Almost 2 weeks have passed and 100% of the community has decided that I shouldn't work on creating more Oldhammer artworks.

Ok. vox populi, vox dei, I guess.

In the end the hundreds of hours of grinding that went into quest to git gud was a waste of work.

If anyone is interested in my creativity for leisure:
 

symphonicpoet

Moderator
I can't speak for everyone, but I think you should do what makes you happy; what you find fulfilling. I enjoy some of your work. You've got some talent and it's fun to watch it grown. But you also make it sound like drawing makes you miserable, and I don't want that. I don't want you to suffer for what amounts to a hobby for me. Oldhammer is supposed to be a way to blow off steam and get away from stress, not a Sisyphean task that demands endless toil with no hope of fulfillment. Even Pandora got hope at the bottom of the box. If you get joy out of your art, I want you to enjoy that and grow. If you don't, I hope you can find a passion that gives you what I get from Oldhammer. Maybe that'll be music for you. Or dancing. Or fishing. Or sitting on a beach drinking daiquiris. Follow your heart.
 
If you don't, I hope you can find a passion that gives you what I get from Oldhammer. Maybe that'll be music for you. Or dancing. Or fishing. Or sitting on a beach drinking daiquiris. Follow your heart.
What are talking about? I have clearly stated that I'm only receiving half of a minimum wage of disabilitybux. As it is, I'm supposed to rot in abject poverty for being not fit for work. Not much perspective of joy in that. People supporting my art is the only way I could have a semi-bearable life.

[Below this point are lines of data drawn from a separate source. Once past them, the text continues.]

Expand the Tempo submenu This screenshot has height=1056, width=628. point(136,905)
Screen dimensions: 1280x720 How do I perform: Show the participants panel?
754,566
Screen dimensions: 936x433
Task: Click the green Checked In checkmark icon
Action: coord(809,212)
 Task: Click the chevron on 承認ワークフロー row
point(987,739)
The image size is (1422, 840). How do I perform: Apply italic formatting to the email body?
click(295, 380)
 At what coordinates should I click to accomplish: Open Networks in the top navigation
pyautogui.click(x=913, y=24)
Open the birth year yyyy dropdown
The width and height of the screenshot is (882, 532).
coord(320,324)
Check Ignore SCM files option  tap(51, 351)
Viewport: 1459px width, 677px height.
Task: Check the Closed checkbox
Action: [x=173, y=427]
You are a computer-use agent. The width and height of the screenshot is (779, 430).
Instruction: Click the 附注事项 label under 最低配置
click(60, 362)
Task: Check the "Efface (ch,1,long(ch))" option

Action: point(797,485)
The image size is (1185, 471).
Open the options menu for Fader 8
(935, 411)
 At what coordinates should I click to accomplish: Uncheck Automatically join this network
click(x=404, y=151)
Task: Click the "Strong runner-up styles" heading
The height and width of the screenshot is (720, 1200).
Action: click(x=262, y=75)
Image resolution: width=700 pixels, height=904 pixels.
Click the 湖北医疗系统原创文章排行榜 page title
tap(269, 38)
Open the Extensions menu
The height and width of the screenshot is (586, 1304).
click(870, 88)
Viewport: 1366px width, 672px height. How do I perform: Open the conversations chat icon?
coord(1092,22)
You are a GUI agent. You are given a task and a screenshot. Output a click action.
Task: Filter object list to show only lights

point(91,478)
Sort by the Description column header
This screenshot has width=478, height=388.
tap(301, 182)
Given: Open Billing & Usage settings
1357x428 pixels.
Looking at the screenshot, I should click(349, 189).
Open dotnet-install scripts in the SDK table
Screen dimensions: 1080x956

I can't speak for everyone, but I think you should do what makes you happy; what you find fulfilling. I enjoy some of your work. You've got some talent and it's fun to watch it grown. But you also make it sound like drawing makes you miserable, and I don't want that. I don't want you to suffer for what amounts to a hobby for me. Oldhammer is supposed to be a way to blow off steam and get away from stress, not a Sisyphean task that demands endless toil with no hope of fulfillment. Even Pandora got hope at the bottom of the box. If you get joy out of your art, I want you to enjoy that and grow.
The whole point of having a grindset is getting acclaim and money. Work is suffering. Passion is being ready to suffer for something. I'm passionate about Oldhammer art. "Ad astra per aspera" as the saying goes.
It's just pointless if people don't support my work, if it doesn't give any gain.
In the end the fundamental problem is always ending up surrounded by people who neither give a damn about my life, health or wellbeing nor consider my work to be of any value, even if they claim to love it.

Like essentially, reasonable work ritual cycle looks like this: people supporting my work and replenishing work budget, me acknowledging their support through gratitude artworks, grinding through the work budget and the cycle completing with people replenishing it with donations.

Oldhammer art isn't a hobby it's about making the kind of art that was done by studio illustrators and professional artists in general. It's nothing like painting miniatures just to have them and play games with them. It was my mission for a long time, I would even say since I first saw these illustrations in the rulebook, though I only got real grindset since May, 2019. It's just that people rejected it, among other things because people in general don't value art.
Both in sense of even like donating some money to help buying new batch of gel pens back in 2020/2021 when I still had work in my mother's company/was supported by my mother and for real later.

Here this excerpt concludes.